EXERCISE DESCRIPTION:
What you give back must match the records below word for word.

DATA RECORDS:
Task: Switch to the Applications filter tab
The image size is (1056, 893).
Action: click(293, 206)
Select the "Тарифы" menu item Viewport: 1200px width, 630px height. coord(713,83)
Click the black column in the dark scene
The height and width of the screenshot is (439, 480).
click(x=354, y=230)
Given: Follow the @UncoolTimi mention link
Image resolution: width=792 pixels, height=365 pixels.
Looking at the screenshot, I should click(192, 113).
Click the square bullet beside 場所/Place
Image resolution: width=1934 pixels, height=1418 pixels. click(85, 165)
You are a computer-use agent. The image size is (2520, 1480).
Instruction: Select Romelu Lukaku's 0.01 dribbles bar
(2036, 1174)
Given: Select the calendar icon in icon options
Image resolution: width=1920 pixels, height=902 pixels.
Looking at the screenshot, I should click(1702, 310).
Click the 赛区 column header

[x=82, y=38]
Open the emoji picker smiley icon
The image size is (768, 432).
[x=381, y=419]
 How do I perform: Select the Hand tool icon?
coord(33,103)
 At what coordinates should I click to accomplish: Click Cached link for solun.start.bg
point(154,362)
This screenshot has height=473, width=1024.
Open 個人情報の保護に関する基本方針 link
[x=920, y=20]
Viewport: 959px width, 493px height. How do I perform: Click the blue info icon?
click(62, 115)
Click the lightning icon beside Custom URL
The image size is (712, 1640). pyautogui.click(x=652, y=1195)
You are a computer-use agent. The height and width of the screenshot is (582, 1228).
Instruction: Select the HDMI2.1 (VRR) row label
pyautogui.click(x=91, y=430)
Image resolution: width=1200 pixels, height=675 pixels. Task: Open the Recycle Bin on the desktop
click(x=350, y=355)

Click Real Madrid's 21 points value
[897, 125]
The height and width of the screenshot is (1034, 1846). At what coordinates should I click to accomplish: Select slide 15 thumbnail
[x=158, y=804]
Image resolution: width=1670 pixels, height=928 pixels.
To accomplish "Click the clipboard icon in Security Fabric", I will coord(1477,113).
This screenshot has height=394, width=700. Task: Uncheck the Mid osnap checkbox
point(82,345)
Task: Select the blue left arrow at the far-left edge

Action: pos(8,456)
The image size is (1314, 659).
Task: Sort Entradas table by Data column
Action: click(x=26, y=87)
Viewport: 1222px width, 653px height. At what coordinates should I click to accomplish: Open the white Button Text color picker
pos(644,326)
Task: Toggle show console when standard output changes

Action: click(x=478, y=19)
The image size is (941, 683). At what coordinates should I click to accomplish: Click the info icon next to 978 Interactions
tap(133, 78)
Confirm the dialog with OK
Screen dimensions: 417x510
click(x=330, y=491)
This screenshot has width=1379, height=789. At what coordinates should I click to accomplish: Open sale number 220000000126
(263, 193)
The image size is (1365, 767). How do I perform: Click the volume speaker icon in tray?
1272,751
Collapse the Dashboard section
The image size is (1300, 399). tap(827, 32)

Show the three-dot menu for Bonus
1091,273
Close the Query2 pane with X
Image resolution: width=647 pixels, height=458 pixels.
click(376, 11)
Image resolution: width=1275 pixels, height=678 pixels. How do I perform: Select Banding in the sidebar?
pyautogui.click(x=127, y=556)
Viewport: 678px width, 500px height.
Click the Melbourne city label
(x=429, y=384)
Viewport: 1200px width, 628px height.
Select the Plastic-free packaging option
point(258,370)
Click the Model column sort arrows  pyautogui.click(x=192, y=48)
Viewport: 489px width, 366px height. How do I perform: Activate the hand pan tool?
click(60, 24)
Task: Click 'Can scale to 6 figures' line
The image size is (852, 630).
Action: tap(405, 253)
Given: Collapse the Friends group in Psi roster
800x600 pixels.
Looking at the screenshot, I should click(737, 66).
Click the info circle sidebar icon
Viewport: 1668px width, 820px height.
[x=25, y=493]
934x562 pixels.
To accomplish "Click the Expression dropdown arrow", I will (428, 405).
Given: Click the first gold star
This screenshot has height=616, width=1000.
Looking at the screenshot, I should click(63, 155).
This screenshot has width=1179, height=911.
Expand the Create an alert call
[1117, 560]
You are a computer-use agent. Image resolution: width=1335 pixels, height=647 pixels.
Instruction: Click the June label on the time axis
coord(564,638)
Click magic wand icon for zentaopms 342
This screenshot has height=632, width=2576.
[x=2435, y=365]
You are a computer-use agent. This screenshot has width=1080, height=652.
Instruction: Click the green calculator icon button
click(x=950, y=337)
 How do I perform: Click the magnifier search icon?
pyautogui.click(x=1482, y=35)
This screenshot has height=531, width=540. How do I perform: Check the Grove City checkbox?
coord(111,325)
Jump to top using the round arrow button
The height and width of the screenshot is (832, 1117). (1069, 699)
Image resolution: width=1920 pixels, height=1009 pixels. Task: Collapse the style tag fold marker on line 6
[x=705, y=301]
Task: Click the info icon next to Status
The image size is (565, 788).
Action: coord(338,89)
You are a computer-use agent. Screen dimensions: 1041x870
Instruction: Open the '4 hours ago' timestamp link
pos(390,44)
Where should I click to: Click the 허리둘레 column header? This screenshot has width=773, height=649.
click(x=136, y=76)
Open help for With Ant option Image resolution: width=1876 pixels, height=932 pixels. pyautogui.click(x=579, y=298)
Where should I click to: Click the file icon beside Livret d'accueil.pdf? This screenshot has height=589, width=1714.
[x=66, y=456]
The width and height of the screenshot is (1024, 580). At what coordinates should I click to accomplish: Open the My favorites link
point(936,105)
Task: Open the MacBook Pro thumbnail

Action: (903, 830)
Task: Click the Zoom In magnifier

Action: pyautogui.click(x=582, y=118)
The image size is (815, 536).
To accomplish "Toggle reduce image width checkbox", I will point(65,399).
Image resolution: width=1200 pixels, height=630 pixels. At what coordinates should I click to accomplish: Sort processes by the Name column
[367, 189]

ANSWER TO THIS EXERCISE:
Task: Switch to the Applications filter tab
The image size is (1056, 893).
Action: click(293, 206)
Select the "Тарифы" menu item Viewport: 1200px width, 630px height. coord(713,83)
Click the black column in the dark scene
The height and width of the screenshot is (439, 480).
click(x=354, y=230)
Given: Follow the @UncoolTimi mention link
Image resolution: width=792 pixels, height=365 pixels.
Looking at the screenshot, I should click(192, 113).
Click the square bullet beside 場所/Place
Image resolution: width=1934 pixels, height=1418 pixels. click(85, 165)
You are a computer-use agent. The image size is (2520, 1480).
Instruction: Select Romelu Lukaku's 0.01 dribbles bar
(2036, 1174)
Given: Select the calendar icon in icon options
Image resolution: width=1920 pixels, height=902 pixels.
Looking at the screenshot, I should click(1702, 310).
Click the 赛区 column header

[x=82, y=38]
Open the emoji picker smiley icon
The image size is (768, 432).
[x=381, y=419]
 How do I perform: Select the Hand tool icon?
coord(33,103)
 At what coordinates should I click to accomplish: Click Cached link for solun.start.bg
point(154,362)
This screenshot has height=473, width=1024.
Open 個人情報の保護に関する基本方針 link
[x=920, y=20]
Viewport: 959px width, 493px height. How do I perform: Click the blue info icon?
click(62, 115)
Click the lightning icon beside Custom URL
The image size is (712, 1640). pyautogui.click(x=652, y=1195)
You are a computer-use agent. The height and width of the screenshot is (582, 1228).
Instruction: Select the HDMI2.1 (VRR) row label
pyautogui.click(x=91, y=430)
Image resolution: width=1200 pixels, height=675 pixels. Task: Open the Recycle Bin on the desktop
click(x=350, y=355)

Click Real Madrid's 21 points value
[897, 125]
The height and width of the screenshot is (1034, 1846). At what coordinates should I click to accomplish: Select slide 15 thumbnail
[x=158, y=804]
Image resolution: width=1670 pixels, height=928 pixels.
To accomplish "Click the clipboard icon in Security Fabric", I will coord(1477,113).
This screenshot has height=394, width=700. Task: Uncheck the Mid osnap checkbox
point(82,345)
Task: Select the blue left arrow at the far-left edge

Action: pos(8,456)
The image size is (1314, 659).
Task: Sort Entradas table by Data column
Action: click(x=26, y=87)
Viewport: 1222px width, 653px height. At what coordinates should I click to accomplish: Open the white Button Text color picker
pos(644,326)
Task: Toggle show console when standard output changes

Action: click(x=478, y=19)
The image size is (941, 683). At what coordinates should I click to accomplish: Click the info icon next to 978 Interactions
tap(133, 78)
Confirm the dialog with OK
Screen dimensions: 417x510
click(x=330, y=491)
This screenshot has width=1379, height=789. At what coordinates should I click to accomplish: Open sale number 220000000126
(263, 193)
The image size is (1365, 767). How do I perform: Click the volume speaker icon in tray?
1272,751
Collapse the Dashboard section
The image size is (1300, 399). tap(827, 32)

Show the three-dot menu for Bonus
1091,273
Close the Query2 pane with X
Image resolution: width=647 pixels, height=458 pixels.
click(376, 11)
Image resolution: width=1275 pixels, height=678 pixels. How do I perform: Select Banding in the sidebar?
pyautogui.click(x=127, y=556)
Viewport: 678px width, 500px height.
Click the Melbourne city label
(x=429, y=384)
Viewport: 1200px width, 628px height.
Select the Plastic-free packaging option
point(258,370)
Click the Model column sort arrows  pyautogui.click(x=192, y=48)
Viewport: 489px width, 366px height. How do I perform: Activate the hand pan tool?
click(60, 24)
Task: Click 'Can scale to 6 figures' line
The image size is (852, 630).
Action: tap(405, 253)
Given: Collapse the Friends group in Psi roster
800x600 pixels.
Looking at the screenshot, I should click(737, 66).
Click the info circle sidebar icon
Viewport: 1668px width, 820px height.
[x=25, y=493]
934x562 pixels.
To accomplish "Click the Expression dropdown arrow", I will (428, 405).
Given: Click the first gold star
This screenshot has height=616, width=1000.
Looking at the screenshot, I should click(63, 155).
This screenshot has width=1179, height=911.
Expand the Create an alert call
[1117, 560]
You are a computer-use agent. Image resolution: width=1335 pixels, height=647 pixels.
Instruction: Click the June label on the time axis
coord(564,638)
Click magic wand icon for zentaopms 342
This screenshot has height=632, width=2576.
[x=2435, y=365]
You are a computer-use agent. This screenshot has width=1080, height=652.
Instruction: Click the green calculator icon button
click(x=950, y=337)
 How do I perform: Click the magnifier search icon?
pyautogui.click(x=1482, y=35)
This screenshot has height=531, width=540. How do I perform: Check the Grove City checkbox?
coord(111,325)
Jump to top using the round arrow button
The height and width of the screenshot is (832, 1117). (1069, 699)
Image resolution: width=1920 pixels, height=1009 pixels. Task: Collapse the style tag fold marker on line 6
[x=705, y=301]
Task: Click the info icon next to Status
The image size is (565, 788).
Action: coord(338,89)
You are a computer-use agent. Screen dimensions: 1041x870
Instruction: Open the '4 hours ago' timestamp link
pos(390,44)
Where should I click to: Click the 허리둘레 column header? This screenshot has width=773, height=649.
click(x=136, y=76)
Open help for With Ant option Image resolution: width=1876 pixels, height=932 pixels. pyautogui.click(x=579, y=298)
Where should I click to: Click the file icon beside Livret d'accueil.pdf? This screenshot has height=589, width=1714.
[x=66, y=456]
The width and height of the screenshot is (1024, 580). At what coordinates should I click to accomplish: Open the My favorites link
point(936,105)
Task: Open the MacBook Pro thumbnail

Action: (903, 830)
Task: Click the Zoom In magnifier

Action: pyautogui.click(x=582, y=118)
The image size is (815, 536).
To accomplish "Toggle reduce image width checkbox", I will point(65,399).
Image resolution: width=1200 pixels, height=630 pixels. At what coordinates should I click to accomplish: Sort processes by the Name column
[367, 189]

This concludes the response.